A couple of months ago, there was some rightfully ticked-off chatter in the blogosphere regarding the stupid and quasi-racist notion that, quote, if it weren’t for the black vote, the Democrats would be nowhere. (The clearest example of this came a couple of years ago from CNN analyst Bill Schneider, who explained on-air that Democrats were so “dependent” on the black vote that without them, the 1992 and 1996 elections would have been nail-biters and George W. Bush would have won an overwhelming electoral victory over Al Gore.) Josh Marshall nicely paraphrased this as the equivalent of saying “the Dems are just hopelessly sucking wind among real voters and thus have to resort to padding their totals with blacks.” It’s a dumb thought experiment in the sense that, of course if you strip either party of a big voting constituency, they would be less competitive. And it’s quasi-racist in the implication that African-Americans somehow don’t or shouldn’t count.
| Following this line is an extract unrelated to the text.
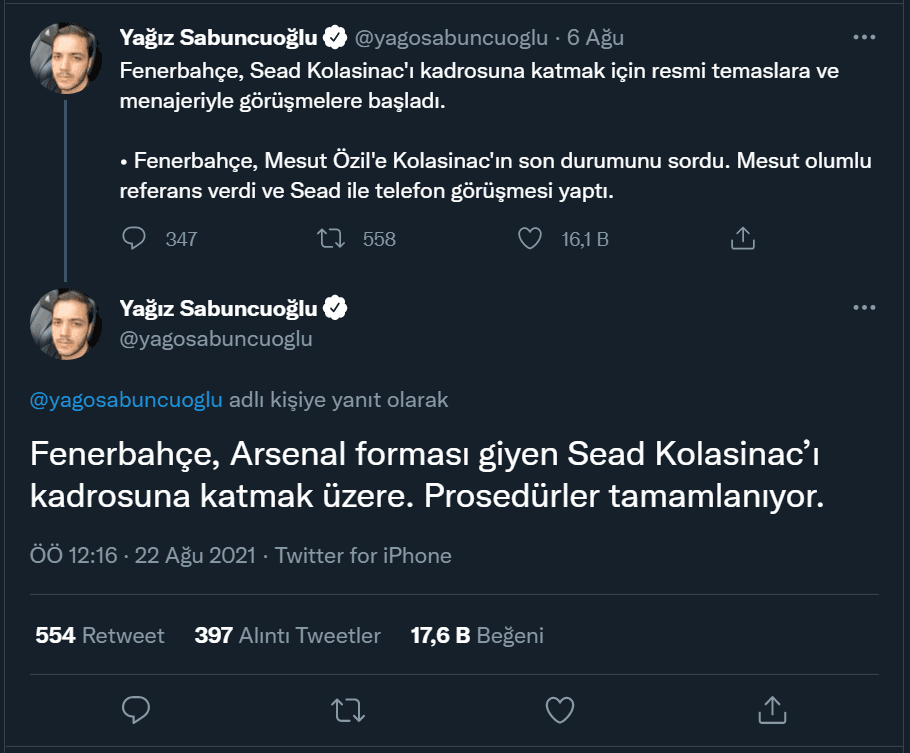Image resolution: width=910 pixels, height=753 pixels.
Task: Like the first tweet with heart icon
Action: [530, 238]
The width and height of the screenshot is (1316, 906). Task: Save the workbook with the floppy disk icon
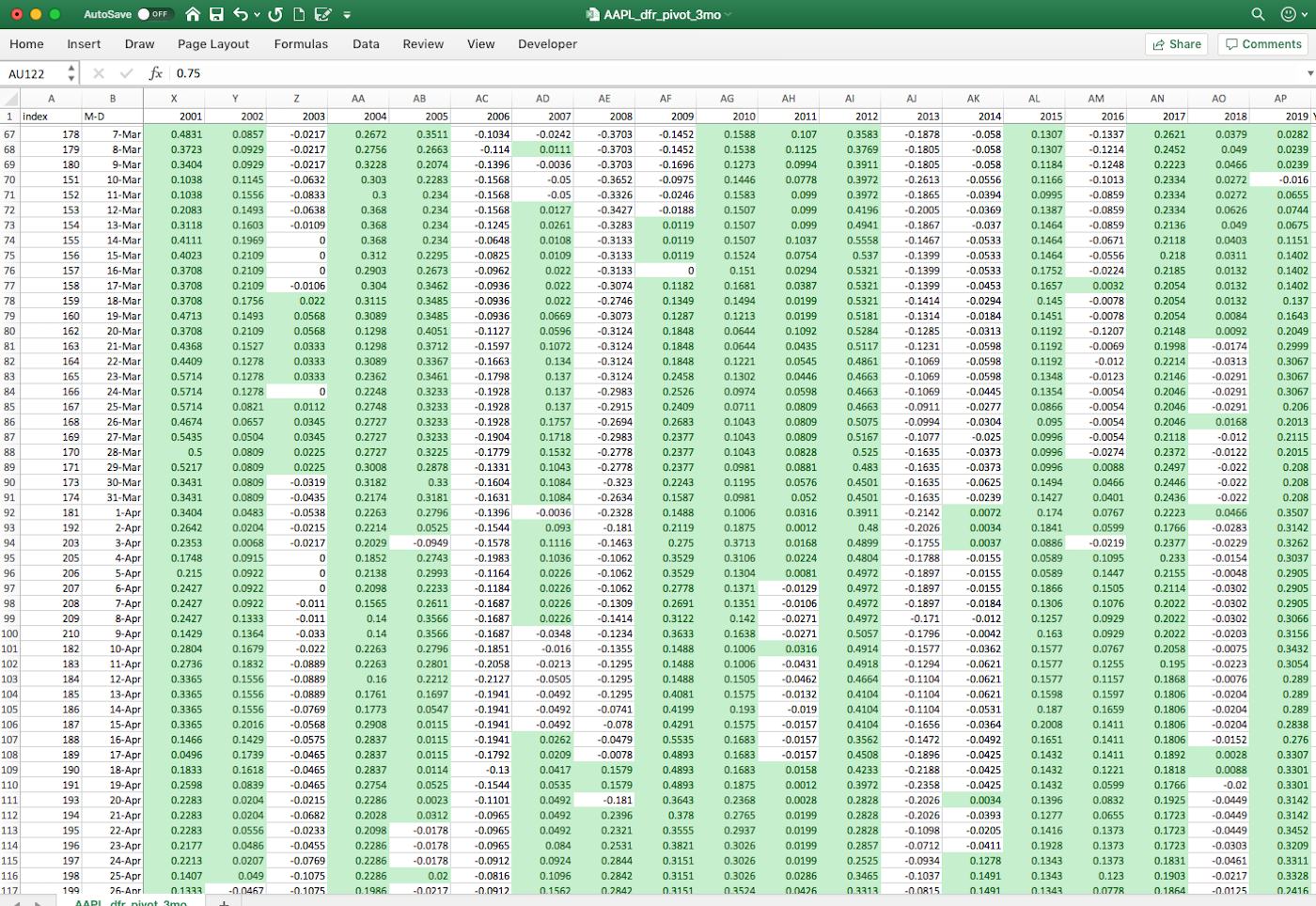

I just don’t get how it is “quasi-racist” to point out or discuss the fact that the Democratic Party is heavily dependent on black votes. Seriously, I just don’t get it. Nothing in what Confessore or Marshall writes really backs that up. Are the Washington Post, National Journal, New Republic, New York Times et al all “quasi-racist” because they’ve run numerous pieces on the role of the black vote in the Democratic Party? Or are only conservatives who point this out “quasi-racists”? (Of course Bill Schneider is hardly a conservative).

How many blacks have I heard say that the Democratic Party has a “plantation mentality” toward blacks, are they all racists too?

The same week that Julian Bond delivers a speeech clearly intended — as usual — to scaremonger blacks away from even considering staying home or — shudder — voting for the opposition, Confessore tells us it’s quasi racist to even note the central role of blacks to the Democratic Parties electoral strategy? I don’t recall conservatives ever calling the Tapped crowd religious bigots merely for noting the GOP’s reliance on the religious right. Nor do I recall charges of sexism being bandied about when the “gender gap” was a major issue.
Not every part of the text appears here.